The real-world value of high test coverage

I’d like to share a real-world example of where having good test coverage has paid off for me personally. First, a little background.

I’ve explained unit testing to many different clients, and on many different projects. Some of these have been TDD or even BDD projects, and others have been more, shall we say, traditional. Regardless of the methodology, all these approaches should leave behind some fairly comprehensive tests when you’re all done, and to me, that’s one of their major benefits. We’ve had discussions on my teams before about the value of high test coverage, with some developers taking the stance that coverage numbers are meaningless. This is partially true. 100% test coverage still doesn’t mean that your code actually works the way you intended, only that it works to the satisfaction of the test suite. Of course, if you’re a T/BDD developer, then presumably you wrote your tests with the end goal clearly in mind, and the fact that the tests are passing means that you’ve achieved that goal. If this is the case, then I suppose you can be more certain than most that your code is actually correct.

Another benefit of high code coverage that doesn’t get nearly as much press as TDD’s “emergent design” benefits, is catching regression bugs. Regardless of how they were created, your tests become documentation of how your code behaved at a certain point in time. The higher your coverage, the better your odds are of noticing if you inadvertently change something down the line. In addition, your tests can detect the ripple effects that changes in component “A” might have on component “B”. Both of these benefits were demonstrated quite clearly for me this last week.

A while back, I was part of a team developing a line-of-business application for a client. We had successfully delivered the first phase of the project, and were busily working on an additional round of phase two features when suddenly, and without much warning, the client’s priorities shifted, and phase two was put on indefinite hold. At the time we had completed a pretty decent amount of the phase two features, but without all the features, the completed ones weren’t going to do much good. It was a kind of all-or-nothing release. Our in-process work was shelved, and we all moved on to other assignments.

Now, nearly two years later, the client is ready to pick up where they left off, and we’ve been called back to finish phase two.
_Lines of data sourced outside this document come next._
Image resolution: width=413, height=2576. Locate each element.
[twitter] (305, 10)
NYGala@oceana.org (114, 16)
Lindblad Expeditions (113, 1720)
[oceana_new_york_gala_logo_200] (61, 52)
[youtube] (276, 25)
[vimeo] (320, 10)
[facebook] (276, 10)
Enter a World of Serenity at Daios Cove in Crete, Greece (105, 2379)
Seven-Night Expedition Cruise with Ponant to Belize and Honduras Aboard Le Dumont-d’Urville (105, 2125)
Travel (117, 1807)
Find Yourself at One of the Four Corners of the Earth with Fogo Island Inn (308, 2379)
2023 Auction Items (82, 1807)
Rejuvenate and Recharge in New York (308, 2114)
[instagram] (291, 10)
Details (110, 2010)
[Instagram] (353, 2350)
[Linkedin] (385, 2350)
The trouble is that things are not as we left them. There’s been a lot of internal development during the interim, including some not-insignificant architectural changes. In addition, these changes were not made on the phase two branch where we had previously been working, but on another branch off of phase one. My task for the last week has been to try to pull forward as many of the finished phase two features as possible.

Fortunately, we left behind some pretty decent test coverage for both phase one and two. As I have spent the last week pulling feature after feature back from the abandoned phase two branch, I have done so with a high degree of confidence because I know the tests will alert me if I break anything in the process. Each time I pull a feature forward, and all the existing tests continue to pass, I am more convinced that we did the right thing implementing the tests that we did. On top of that, as I pull the phase two tests forward, I can see that the old features still work under the new architecture. I’ve been able to salvage months of past work in a fraction of the time because I can merge the changes in with confidence that the features are working as intended, and not breaking anything else in the process.

This isn’t to say that all the tests have passed on the first try. Code that was affected by architecture differences between the two branches will still give me an initial failure which I have to hunt down and fix, but it’s taking a lot less time than it would without the tests. The tests are dutifully drawing my attention to anything that behaves differently than it did the first time around, and for that I am truly grateful.